**What you need to do**.
• A. From the passage comparing Ergo with Ethereum, reproduce the part that opens with the words containing "While Ethereum's Turing-complete" and closes with "security and predictability.".
• B. The passage comparing Ergo with Ethereum names several practical limitations of Ethereum's Turing-complete language. List all of them.
• C. Go on with the passage comparing Ergo with Ethereum, starting after its final sentence.

**Document passage**.
--- start ---

The account model (used by Ethereum) is imperative: sending coins involves changing balances in a global storage state. Ergo's eUTXO-based programming model is declarative: ErgoScript contracts specify conditions under which funds (UTXOs) can be spent, rather than dictating state changes.

Scalability

In the account model, both storage changes and validity checks happen on-chain during contract execution. In Ergo, transactions are typically created off-chain, and only the validation checks occur on-chain. This significantly reduces the computational load on validating nodes. The immutable nature of the transaction graph also allows for various optimizations to improve throughput. Furthermore, Ergo's design facilitates light verifying nodes (via NIPoPoWs), enhancing network scalability and accessibility.

Shared State

The account-based model relies on a shared mutable state, which can lead to complex interactions and subtle bugs in concurrent systems. Ergo's model, based on Bitcoin's UTXO concept, uses an immutable graph of transactions, which is inherently more suitable for distributed environments and simplifies the development of light clients.

Expressive Power

While Ethereum's Turing-complete language offers theoretical flexibility, it has practical limitations like blockchain bloat, complex bugs, unpredictable gas costs, and limits on contract complexity. Ergo achieves similar expressive power through its eUTXO model and multi-stage contracts, but intentionally keeps the core ErgoScript language itself non-Turing-complete to enhance security and predictability.

--- end ---

Data for locating described items
--- start ---

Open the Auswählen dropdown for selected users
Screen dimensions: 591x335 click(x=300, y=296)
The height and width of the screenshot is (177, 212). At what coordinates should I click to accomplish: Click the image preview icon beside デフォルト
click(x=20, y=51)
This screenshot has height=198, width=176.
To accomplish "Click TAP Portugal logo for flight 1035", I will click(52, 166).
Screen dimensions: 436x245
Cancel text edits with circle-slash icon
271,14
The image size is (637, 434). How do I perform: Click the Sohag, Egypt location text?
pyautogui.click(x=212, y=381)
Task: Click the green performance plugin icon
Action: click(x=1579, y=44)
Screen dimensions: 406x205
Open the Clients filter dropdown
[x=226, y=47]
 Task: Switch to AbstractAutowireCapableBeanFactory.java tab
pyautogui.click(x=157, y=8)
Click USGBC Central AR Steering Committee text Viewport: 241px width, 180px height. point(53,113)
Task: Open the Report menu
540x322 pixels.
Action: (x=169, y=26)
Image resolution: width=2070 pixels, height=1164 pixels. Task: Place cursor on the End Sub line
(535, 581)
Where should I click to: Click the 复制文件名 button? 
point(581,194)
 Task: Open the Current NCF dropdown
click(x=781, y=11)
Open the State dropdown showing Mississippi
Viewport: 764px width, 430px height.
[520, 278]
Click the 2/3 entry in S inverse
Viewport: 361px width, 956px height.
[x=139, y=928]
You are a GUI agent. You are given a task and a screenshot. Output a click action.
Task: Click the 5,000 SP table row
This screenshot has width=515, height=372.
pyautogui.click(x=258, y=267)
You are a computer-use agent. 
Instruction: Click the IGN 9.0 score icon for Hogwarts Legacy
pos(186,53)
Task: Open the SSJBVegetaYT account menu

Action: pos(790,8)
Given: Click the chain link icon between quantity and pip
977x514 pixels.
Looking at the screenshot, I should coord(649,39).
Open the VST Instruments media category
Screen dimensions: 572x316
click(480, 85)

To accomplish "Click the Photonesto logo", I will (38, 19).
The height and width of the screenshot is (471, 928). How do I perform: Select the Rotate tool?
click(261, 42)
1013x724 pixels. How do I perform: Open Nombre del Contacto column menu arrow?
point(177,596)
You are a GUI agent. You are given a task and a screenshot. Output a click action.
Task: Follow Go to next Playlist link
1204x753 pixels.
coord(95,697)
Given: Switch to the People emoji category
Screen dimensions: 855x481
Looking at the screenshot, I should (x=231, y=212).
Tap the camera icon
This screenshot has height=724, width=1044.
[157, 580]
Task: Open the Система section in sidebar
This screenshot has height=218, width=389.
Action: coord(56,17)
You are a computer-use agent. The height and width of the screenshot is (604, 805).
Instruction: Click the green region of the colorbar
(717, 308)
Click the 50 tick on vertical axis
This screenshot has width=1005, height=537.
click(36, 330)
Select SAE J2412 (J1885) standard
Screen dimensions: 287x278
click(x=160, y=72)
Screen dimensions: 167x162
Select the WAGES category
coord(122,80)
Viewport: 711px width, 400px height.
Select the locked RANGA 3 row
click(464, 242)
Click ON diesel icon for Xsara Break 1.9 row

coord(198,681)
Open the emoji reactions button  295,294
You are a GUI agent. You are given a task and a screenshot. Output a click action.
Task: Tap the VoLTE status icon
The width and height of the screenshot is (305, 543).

--- end ---

**The answers**.
• A.
While Ethereum's Turing-complete language offers theoretical flexibility, it has practical limitations like blockchain bloat, complex bugs, unpredictable gas costs, and limits on contract complexity. Ergo achieves similar expressive power through its eUTXO model and multi-stage contracts, but intentionally keeps the core ErgoScript language itself non-Turing-complete to enhance security and predictability.

• B. blockchain bloat, complex bugs, unpredictable gas costs, limits on contract complexity

• C.
Simple Example

// This script locks funds in a box.
// It allows Alice to spend the funds before block 100,000,
// OR Bob to spend them at or after block 100,000.
{
  (HEIGHT < 100000 && alicePubKey) ||
  (HEIGHT >= 100000 && bobPubKey)
}

(HEIGHT is a context variable representing the current block height. alicePubKey and bobPubKey represent proof of knowledge of their respective secret keys, typically via a signature check).

Key Concepts

Explore the Core Concepts of ErgoScript.

Data Inputs

Ergo offers a unique approach to smart contracts by allowing them to access data from other boxes on the blockchain without spending them, using data inputs. This enables efficient access to shared information like oracle price feeds or DAO parameters.

ErgoScript vs ErgoTree

ErgoScript is the high-level, developer-friendly language. It gets compiled into ErgoTree, a lower-level, serialized representation stored on the blockchain and interpreted by nodes. Explore the distinction here.

Experimenting & Tooling

While ErgoScript aims for simplicity and security, debugging complex contracts can still be challenging. Currently, developers often rely on manual inspection and testing using the tools below. Tools are emerging to improve this process:

• Debugging Guide: Covers current best practices, tools, and techniques for debugging ErgoScript.
• Ergoscript Simulator: A community-developed tool that allows simulating ErgoScript execution.
• ErgoScript P2S Playground: Experiment and generate Ergo addresses.
• escript.online: Online editor and compiler.
• Scastie: Online Scala compiler suitable for ErgoScript snippets.
• Kiosk: Web-based UI to explore ErgoScript.
• Ergo-Puppet: Advanced tool for off-chain experimentation and testing.

Advanced Patterns & Tutorials

ErgoScript's features enable the implementation of complex contract patterns:

• Finite State Machines (FSMs): Learn how to model multi-stage contracts where behavior depends on the current state encoded within a box.
• Merkleized Abstract Syntax Trees (MAST): Explore techniques to improve privacy and efficiency for contracts with many spending conditions by revealing only the executed script branch.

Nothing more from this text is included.